**Task requirements:**
1) In the employee benefits update, on what date was the Executive Order creating the Make America Healthy Again Commission signed?
2) Rewrite the stretch of the employee benefits update from "Practical Implications to" through "childhood chronic disease.", replacing "Executive Order" with "Presidential Order".

**Passage:**

◆ ◆ ◆ ◆

So far, the J&J and Wells Fargo lawsuits have been dismissed due to the court finding the plaintiffs lack standing, which is the legal argument that they cannot prove they have suffered a concrete injury as a result of the plan fiduciary’s actions (or alleged lack of prudent actions). However, these dismissals are without prejudice, meaning the cases could be reopened. If the plaintiffs choose to reopen the case, they will have to show they suffered a concrete injury in order to avoid a dismissal based on lack of standing. This has in fact just happened with the J&J case, with a complaint filed to reopen the case almost a year after it was initially filed.

Practical Implications to Employers:
Employers should document fiduciary decisions, review service provider contracts, consider alternative funding options, and ensure benefit structures meet modern workforce needs.


Executive Order: Make America Healthy Again Commission

Applies to:

  • All employers with group health plans.

Signed on February 13, 2025, the Executive Order forms the Commission under HHS to address the root causes of America’s health crisis, particularly childhood chronic disease.

Policy Directives:

  • Empower Americans through open-source health research and transparency.

  • Ensure government-funded research prioritizes why Americans are getting sick.

  • Collaborate with farmers to provide healthy, abundant, and affordable food.

  • Expand treatment options and insurance coverage for preventive care and lifestyle improvements.

Deadlines:

  • 100 Days – Report assessing current data and international comparisons.

  • 180 Days – Strategic plan based on findings.

Employer Impact:
Could expand coverage options for non-traditional wellness benefits (e.g., fitness programs, supplements) and reduce reliance on pharmaceuticals.


FAQ: How to Remedy Missed ACA Reporting

If an employer has failed to submit Forms 1095-B or 1095-C:

  • The IRS imposes separate penalties for not filing to the IRS and not furnishing to employees.

  • Penalties can be reduced or removed for reasonable cause.

  • Correcting mistakes voluntarily is strongly encouraged.

  • If the employer’s current vendor can’t file prior years, third-party vendors are available.

  • Most employers must file electronically.

  • Without employee consent, forms must be mailed to the last known address.

◆ ◆ ◆ ◆

**Input data:**

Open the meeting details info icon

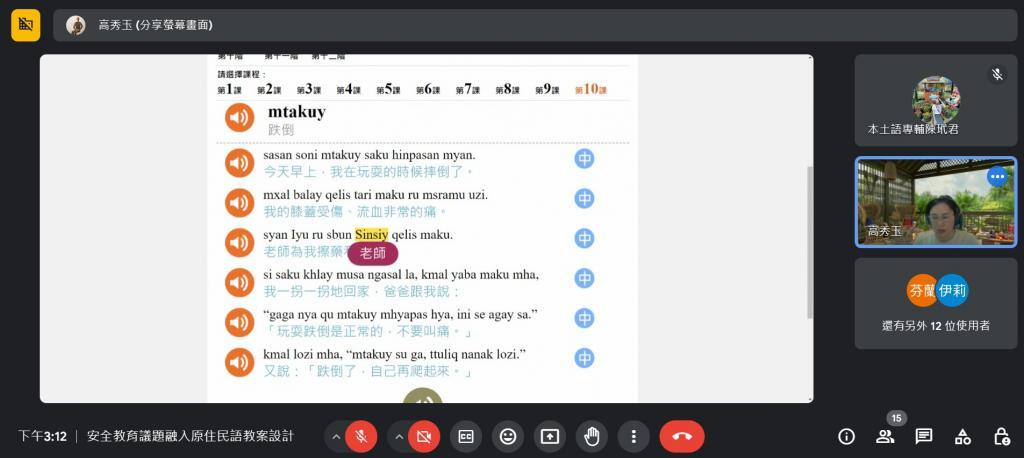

◆ ◆ ◆ ◆

**Task-by-task solutions:**
1) February 13, 2025

2)
Practical Implications to Employers:
Employers should document fiduciary decisions, review service provider contracts, consider alternative funding options, and ensure benefit structures meet modern workforce needs.


Presidential Order: Make America Healthy Again Commission

Applies to:

  • All employers with group health plans.

Signed on February 13, 2025, the Presidential Order forms the Commission under HHS to address the root causes of America’s health crisis, particularly childhood chronic disease.